Our Walk in the World: The Highest Ethic

Our Walk in the World: The Highest Ethic

Shared values are not the same thing as shared humanity. Shared values are based on agreements that come from the head. They form the basis of culture. But it’s our shared humanity that is the basis of community. Our shared humanity is rooted in the honest and caring acknowledgment of our firsthand experience. In truth, the ways in which we meet without pretense are the ways we strengthen the bonds that hold us together.

For example, in the support rooms, waiting rooms, and treatment rooms I was a part of during my cancer journey, we seldom spoke of our religious backgrounds or our politics or worldviews. We were only there to keep each other company, with sensitivity and honesty, so that as many of us as possible could make it through our world of treatments. The highest ethic has always been the courage to be with each other in our pain and to honor each other’s journey. This is what it means to stand in compassion.

During the recession of 2008, banks were foreclosing on homes nationwide, making thousands of families homeless. In Chicago, most of the people being evicted were diligent renters who had no knowledge that their landlords were delinquent with the banks.

In Chicago’s Cook County, law enforcement officers were scheduled to evict residents affected by more than 4,700 foreclosures. This was when Cook County Sheriff Thomas Dart put a moratorium on all foreclosure evictions. Sheriff Dart couldn’t support taking the law into his own hands, but, at the same time, he couldn’t put innocent families on the street.

Sheriff Dart said, “It’s one of the most gut-wrenching things we do, seeing little children put out on the street with their possessions. And the hard part is that these parents played by all the rules, and they’re being traumatized.”

In deciding not to evict these people, Sheriff Dart was using the power of his office compassionately rather than being blindly punitive. This is an example of shared humanity guiding an officer of the court, rather than a dispassionate obedience to arbitrary rules. Sheriff Dart reached a moral boundary he couldn’t in good conscience cross. This uncrossable moral boundary isn’t always definable, though it’s always knowable. We know when we’re about to do harm, even under the guise of propriety. While ideas help us understand values, stories help us understand each other.

In November and December, Mark Nepo will be teaching at Pine Manor Retreat Center in Lake Elsinore, California; Transformations in Kalamazoo, Michigan; the Garrison Institute in New York; and keynoting at Eckhart Tolle’s Living a Life of Presence Conference. 

See for details. 

This leads to another story, from modern-day Uganda. In 1996, in northern Uganda, the government placed 1.5 million residents in “protective villages” that were really containment camps. Many Ugandans still live there in small huts about eight to 10 feet apart with eight water holes per 30,000 people. 
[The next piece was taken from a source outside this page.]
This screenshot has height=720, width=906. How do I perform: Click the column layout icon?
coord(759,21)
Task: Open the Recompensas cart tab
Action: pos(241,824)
A painful part of their 12-year civil war has been the massive abduction of children, turning little boys into young soldiers, in some cases sent to kill their own parents, and turning little girls into sex slaves. John Bryan is part of a refugee resettlement organization called Alliance for African Assistance. He’s met several times with the Ugandan elders who are restricted to these camps. Now that there’s a truce in Uganda, many young girls are returning with small children born during their 10 years of abduction. On his last trip, John asked the elders, “What will happen to the young girls coming home?”
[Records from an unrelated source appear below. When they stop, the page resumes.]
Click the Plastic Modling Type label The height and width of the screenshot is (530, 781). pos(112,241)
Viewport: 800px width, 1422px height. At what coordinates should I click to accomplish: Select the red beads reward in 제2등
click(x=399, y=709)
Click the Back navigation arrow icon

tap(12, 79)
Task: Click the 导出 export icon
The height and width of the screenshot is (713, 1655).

One elder quickly said that if a girl had run off and returned pregnant, she would be cast out of the village. This was their tribal law. But the question was put by one Ugandan elder wizened by his captivity: “And what will we do when ten thousand of our children, abducted and abused, return with a generation of our grandchildren fathered by our enemies?” One of the elders stared off, another cried. And in the incubation of that painful silence, a new form of thinking arose that would bring the children home. In this painful opening lies the hope of humanity.

Strangely, a decade of exhaustion from all the suffering has made the warring Ugandans one reluctant family. Mysteriously and painfully, when we deny that we’re of one human family, we’re forced in time to reconstruct our principles in order to embrace and love those who have suffered and survived. This is the bedrock of a shared humanity that places the care of each other as the highest ethic, no matter the hardships we encounter.
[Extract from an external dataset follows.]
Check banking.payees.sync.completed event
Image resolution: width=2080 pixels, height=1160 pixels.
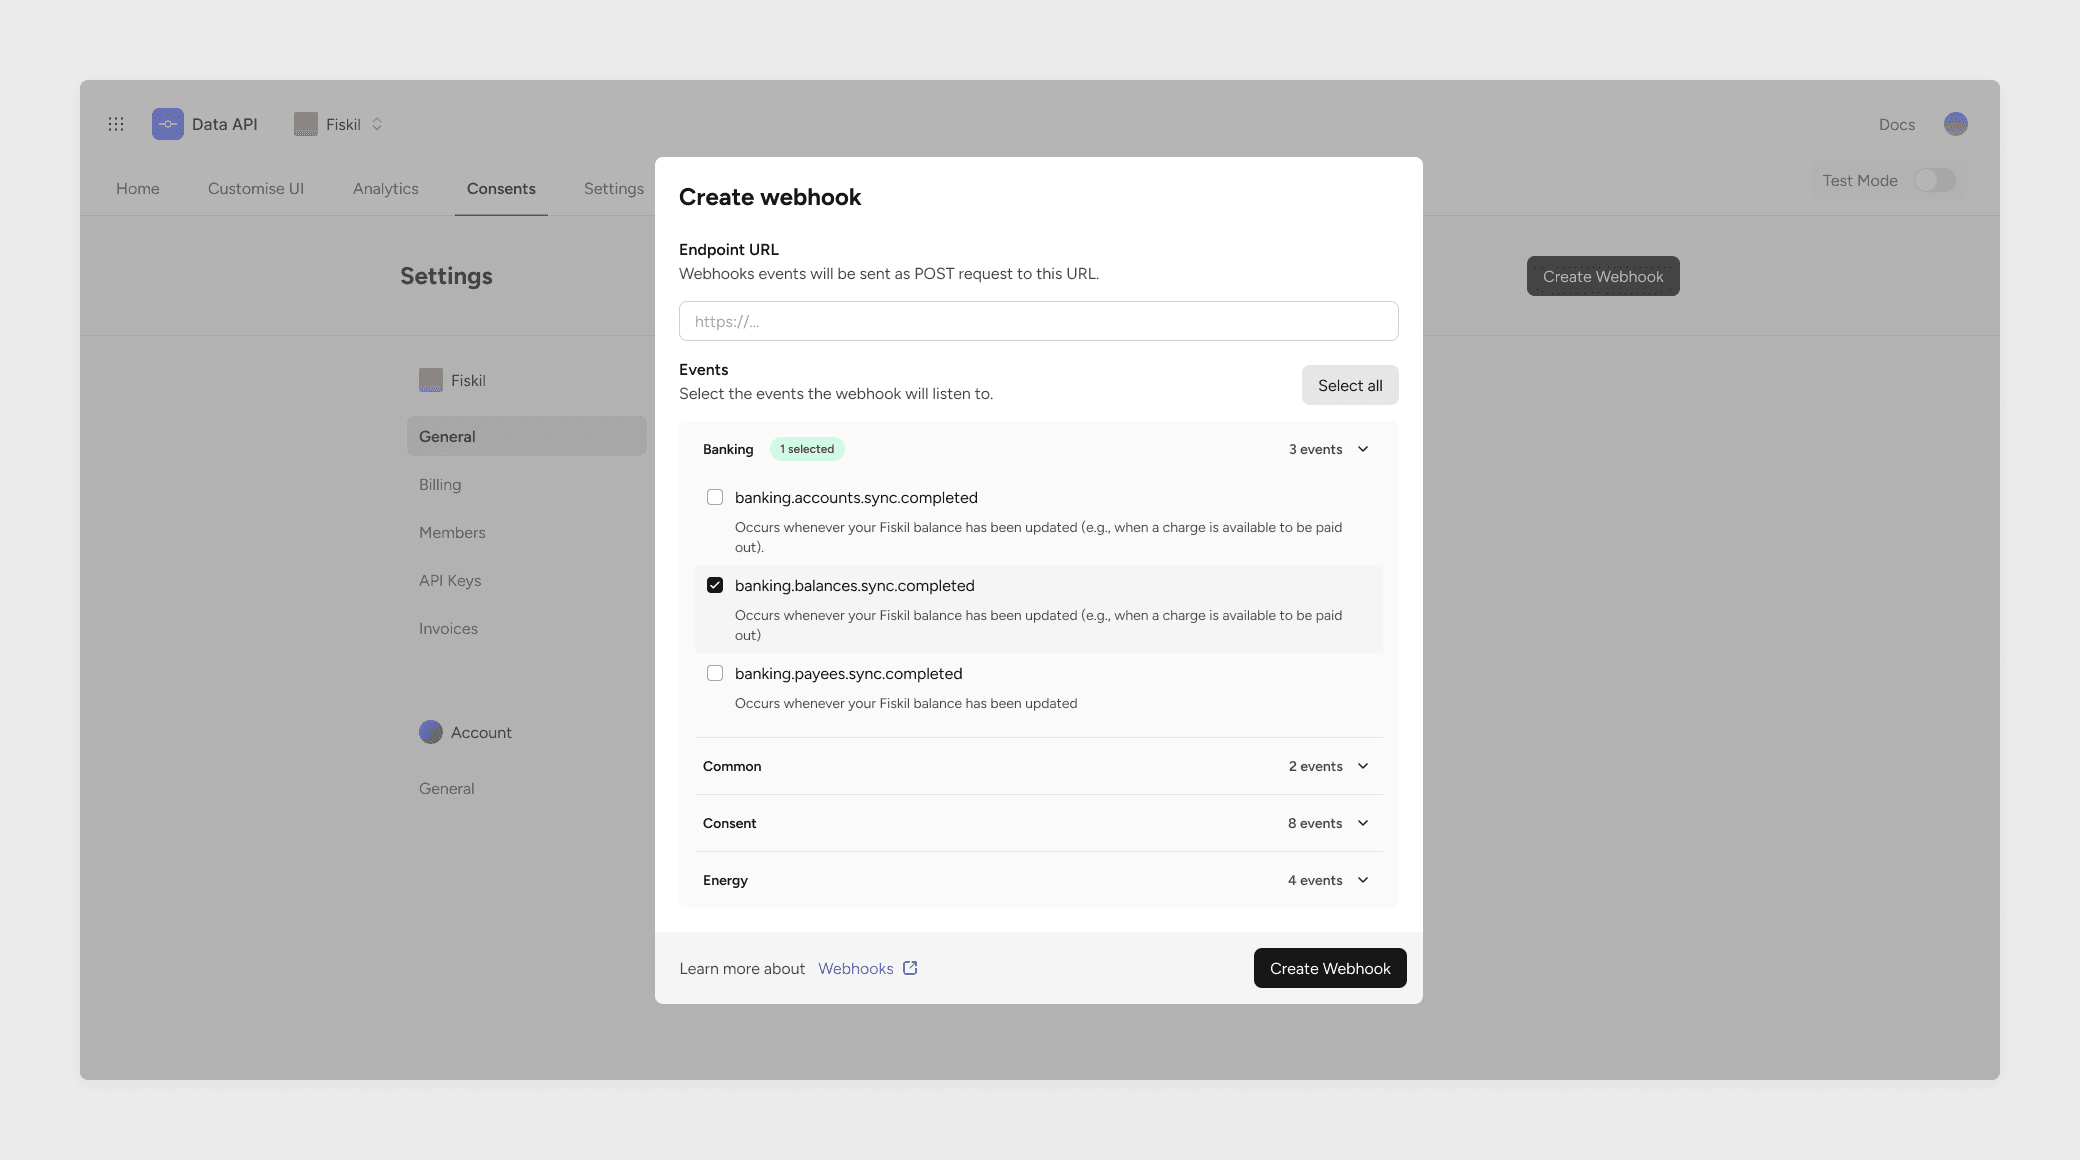coord(715,673)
When we eat of the heart’s fruit, we sweeten the world. When we do good, our capacity for connection reveals itself. When we endure others without subjugating ourselves to abuse or violence, we create a larger home in which all are welcome. Being wholehearted, we are strengthened by the mysterious fact that we are all that we touch and all that enters us, matured by each.  S&H

Question to Walk With

Bring four or five friends together. In conversation, have each of you describe something you have worked on and cared about that you had to build again. How did you face this? How did you do it? What did you learn from this experience? In the next three weeks, identify something in your community that needs to be built again. Encourage each person in your small group to convene a similar group on their own to explore the same questions.